Artificial intelligence speech startup ElevenLabs offered an insight into what its planning to release in the future, adding sound effects to AI generated video for the first time.
Best known for its near human-like text-to-speech and synthetic voice services, ElevenLabs added artificially generated sound effects to videos produced using OpenAI’s Sora.
OpenAI unveiled its impressive Sora text-to-video artificial intelligence model last week, showcasing some of the most realistic, consistent and longest AI generated video to date.
ElevenLabs says it isn’t ready to release its text-to-sfx model yet but when live it will be able to create a full range of sounds including footsteps, waves and ambience. The company wrote on X: "We were blown away by the Sora announcement but felt it needed something... What if you could describe a sound and generate it with AI?"

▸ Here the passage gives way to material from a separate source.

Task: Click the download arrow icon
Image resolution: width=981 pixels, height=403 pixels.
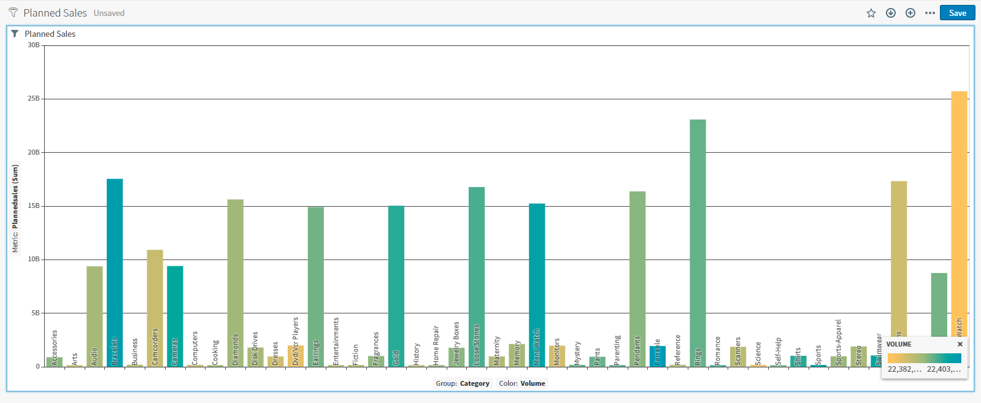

ElevenLabs expanding to include sounds
ElevenLabs was founded in 2022 and is seen as producing the most realistic synthetic voices, generating speech that is close enough to natural to be almost undetectable.
The U.K.-based startup reached billion dollar value unicorn status at the start of this year with its most recent $80 million Series B round. This announcement of the funding round came with a new tool for synching AI speech in video for auto translations — taking on the international dubbing market.
There are already some text-to-sfx models on the market, often built around music AI models including myEdit, AudioGen and Stable Audio from StabilityAI. The sounds from ElevenLabs appear to be among the most natural but it isn’t clear how much editing was involved.
It isn’t currently clear when text-to-sfx will launch but ElevenLabs has released a waitlist sign-up that asks for a “prompt you might use to create a sound”.
What does this mean for AI video?
The next stage will likely be tools that can analyze the content of a video and automatically add sound effects at exactly the right points. The same could apply to music. Most AI music tools are currently text-to-music, but in future with multimodality, they could go from image or video.
One of the dreams of generative AI has been the ability to create an entire, fully rounded piece of content from a single prompt.
At the moment that is barely a dream, let alone close to reality but with advances like text-to-sfx, improved AI video and synthetic voice — it is getting closer.